Sounding weary, Obrenovich added: ‘The Russian economy is like no other. You are no doubt aware of the privatization “process” which occurred under Yeltsin?’
Straker nodded: ‘The kleptocracy and the emergence of the oligarchs.’
‘Whatever the shortcomings of that stage in the transition, from the old to the new Russia, the thefts from the system were barely half of the ongoing problem for the emergent Russia. The resultant oligarchs became extremely powerful. But they owed their positions entirely to the corruption in local, regional and national government. Consequently, they had no reason to change the nature of the culture that had gained them their assets in the first place. It was in the oligarchs’ interests to preserve that corruption, throughout all levels of State administration.’
‘Weren’t you one of them?’ Straker asked.
‘Don’t believe everything you have read about me, colonel. Far more significantly, the result of this corruption in government is that Russia has not developed an impartial civil service in the way that settled regimes have done in the West. Russia's administrative machine, if we could call it that, is not that at all. Russian governance is controlled by corrupt officials. Immediately after the collapse of communism, the economy was in such a fragile state that an administrative vacuum developed. Anarchy could have so easily ensued. Instead, a consolidation took place. In the same way that companies hived off by the State were consolidated by the oligarchs within their different economic sectors, so another “organization” consolidated in the same way – but this one happened to be operating within all the strata and regions of corrupt government.
‘Officially, the KGB – the secret intelligence service of the Soviet Union – was disbanded in 1991. Succeeding it – in the post-communist era – was the FSB. For the first few years, the FSB was trying to find its feet, its role. That was until 1999 when an unknown former lieutenant colonel in the KGB – and a favourite of President Yeltsin's – was put in as head of it: one Vladimir Putin. Later in 1999 Yeltsin moved Putin on, making him prime minister, so he wasn’t at the FSB for long – but it proved long enough. Putin had used his short time in that position to insert hundreds of siloviki – former KGB agents with an intelligence or military background – into countless government posts: governorships of provinces, cities, even state-owned companies. Via this network of FSBers, a consolidation occurred comprehensively – at all levels – all over Russia.
‘Today, fifteen years on, that consolidation is truly breathtaking. One individual has succeeded in drawing together all of what government machinery there was, pretty much under his own personal control. But, whereas the KGB had been an arm of the Communist Party and supposedly answerable to a clear ideology, the FSB is completely free from any such political control or restraint. At best, the organization is amoral – driven entirely by the goals of keeping itself in power and enriching its members – at worst, it is barely distinguishable from an organized crime family. The man who masterminded that consolidation, and who heads the FSB today, is the most powerful man in Russia.’
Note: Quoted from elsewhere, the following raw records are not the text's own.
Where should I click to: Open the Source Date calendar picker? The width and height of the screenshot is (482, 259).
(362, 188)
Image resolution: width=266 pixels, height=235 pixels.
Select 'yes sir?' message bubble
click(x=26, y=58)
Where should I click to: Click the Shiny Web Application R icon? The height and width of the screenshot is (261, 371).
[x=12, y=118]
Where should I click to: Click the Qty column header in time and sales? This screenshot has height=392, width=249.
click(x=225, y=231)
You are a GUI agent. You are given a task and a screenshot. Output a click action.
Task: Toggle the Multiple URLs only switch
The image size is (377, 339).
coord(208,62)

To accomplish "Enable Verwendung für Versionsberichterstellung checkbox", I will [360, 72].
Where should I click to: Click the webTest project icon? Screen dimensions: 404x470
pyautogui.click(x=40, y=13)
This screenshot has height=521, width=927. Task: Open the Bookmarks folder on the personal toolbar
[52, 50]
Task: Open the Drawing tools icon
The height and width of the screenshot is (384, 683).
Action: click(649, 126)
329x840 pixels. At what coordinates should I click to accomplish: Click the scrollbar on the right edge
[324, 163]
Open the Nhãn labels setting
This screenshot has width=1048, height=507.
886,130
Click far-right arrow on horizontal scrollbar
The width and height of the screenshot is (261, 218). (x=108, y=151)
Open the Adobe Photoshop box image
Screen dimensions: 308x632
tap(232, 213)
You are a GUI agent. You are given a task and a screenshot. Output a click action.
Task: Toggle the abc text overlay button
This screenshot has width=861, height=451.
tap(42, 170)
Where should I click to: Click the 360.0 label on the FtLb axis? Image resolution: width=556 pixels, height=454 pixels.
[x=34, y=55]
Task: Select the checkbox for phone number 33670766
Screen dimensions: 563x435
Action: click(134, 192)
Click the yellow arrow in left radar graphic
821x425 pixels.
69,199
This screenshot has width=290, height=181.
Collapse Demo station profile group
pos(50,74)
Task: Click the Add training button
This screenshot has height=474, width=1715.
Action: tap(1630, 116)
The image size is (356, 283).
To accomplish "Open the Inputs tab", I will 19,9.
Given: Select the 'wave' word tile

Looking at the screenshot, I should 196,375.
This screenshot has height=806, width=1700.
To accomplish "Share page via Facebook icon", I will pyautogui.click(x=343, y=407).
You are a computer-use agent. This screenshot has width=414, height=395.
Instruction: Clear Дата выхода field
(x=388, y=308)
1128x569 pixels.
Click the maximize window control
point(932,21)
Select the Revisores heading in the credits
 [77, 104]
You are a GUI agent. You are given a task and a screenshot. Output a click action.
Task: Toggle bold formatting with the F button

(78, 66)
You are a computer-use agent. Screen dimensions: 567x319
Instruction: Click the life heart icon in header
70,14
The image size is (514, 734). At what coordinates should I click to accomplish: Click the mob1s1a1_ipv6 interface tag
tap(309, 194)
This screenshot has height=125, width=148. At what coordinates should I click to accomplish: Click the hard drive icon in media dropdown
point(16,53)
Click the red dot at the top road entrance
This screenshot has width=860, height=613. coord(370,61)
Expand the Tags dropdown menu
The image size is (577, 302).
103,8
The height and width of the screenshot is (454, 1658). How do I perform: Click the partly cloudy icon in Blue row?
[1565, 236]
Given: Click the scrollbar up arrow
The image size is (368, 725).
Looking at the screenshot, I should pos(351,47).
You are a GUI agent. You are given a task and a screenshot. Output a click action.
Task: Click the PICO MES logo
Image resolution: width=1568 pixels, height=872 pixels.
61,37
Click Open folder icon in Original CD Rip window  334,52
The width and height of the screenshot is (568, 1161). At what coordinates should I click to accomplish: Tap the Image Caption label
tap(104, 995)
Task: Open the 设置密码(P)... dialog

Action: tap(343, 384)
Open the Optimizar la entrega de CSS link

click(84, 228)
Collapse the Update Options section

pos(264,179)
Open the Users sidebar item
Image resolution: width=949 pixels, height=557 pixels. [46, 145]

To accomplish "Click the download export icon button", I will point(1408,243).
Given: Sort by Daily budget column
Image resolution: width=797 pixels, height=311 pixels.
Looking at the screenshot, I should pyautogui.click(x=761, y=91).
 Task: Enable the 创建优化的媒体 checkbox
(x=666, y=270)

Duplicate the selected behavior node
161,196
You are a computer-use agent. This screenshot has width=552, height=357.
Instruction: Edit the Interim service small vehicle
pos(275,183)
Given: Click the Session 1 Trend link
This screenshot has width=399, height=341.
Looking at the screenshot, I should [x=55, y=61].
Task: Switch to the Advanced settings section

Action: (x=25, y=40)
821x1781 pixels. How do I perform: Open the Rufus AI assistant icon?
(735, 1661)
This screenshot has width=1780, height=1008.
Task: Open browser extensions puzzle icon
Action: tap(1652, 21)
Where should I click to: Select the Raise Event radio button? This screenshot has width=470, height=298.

‘So a kind of mafia don?’ offered Straker.
Obrenovich smiled condescendingly. ‘Vadim Kondratiev is no mafioso. His organization outstrips Lucky Luciano's Commission of 1930s America, because it has more cohesion than a federal pact between equal members. Kondratiev's power is as omnipotent as Carlo Gambino's was as boss of bosses of New York in the 1960s and 70s, except Kondratiev doesn’t just control one city – Kondratiev's reach is national. His influence is far more the impregnable position that J. Edgar Hoover established for himself as the director of the FBI in the US, having a quasi-blackmailing hold over everyone and every institution of government. Vadim Kondratiev gives the impression of being Russia's chief civil servant, a government administrator. But what he heads is an utterly corrupt organization. And he's achieved the greatest licence and camouflage for a criminal one could ever imagine. He is a crime boss masquerading as a civil administrator. Nationally, he controls everything – he's a one-man Banzhaf Index: he controls every decision, all government procurement, all infrastructure spending, anything to do with government payroll – who gets hired and who gets fired – the army and intelligence services; let alone the law, the police, the courts and the judges. Indeed, today, the judicial system has become so corrupted that a state of legal nihilism exists. It is an utterly predictable despotic mindset: “For my friends, everything – for my enemies, the law,” except in Russia the “law” has been utterly perverted – it is staged entirely for show – while being completely manipulated and bent. There is, now, even the ludicrous practice of “telephone justice” – where, irrespective of the evidence presented at trial, verdicts and sentences are handed down directly from the Kremlin.’
Straker was staggered by Obrenovich's revelations. ‘How the hell haven’t we heard of this man in the West?’
‘Because Vadim Kondratiev uses the presidency and the Kremlin as his cloak. He has effectively bought their cooperation. Let me tell you how. Through Kondratiev, President Putin was rumoured to be the richest man in Europe, owning double-digit stakes in Surgutneftegas, Gazprom and a Swiss-based oil trader, Russoil. At the time he left office, those stakes were valued at more than $40 billion. And this is where Kondratiev comes in. The critical thing any despotic leader needs before he can ever leave office is an assurance that he will be free from prosecution and that the possessions he has acquired while in office are legitimized. Kondratiev is able to guarantee both those things; that was how Putin had the confidence to retire when he did at the end of last year. Very much part of that deal, though, was that Putin had to accept and endorse Tarkovsky as Kondratiev's choice as his successor for president. The whole succession, therefore, was a stitch-up. Kondratiev has brought the presidency and the Kremlin completely under his personal control. And both institutions are used to conceal his presence.’
‘How does he get away with all this?’ asked San Marino.
‘By the threats of krysha,’ said Obrenovich with a sigh, ‘which he applies with ruthless intimidation and violence.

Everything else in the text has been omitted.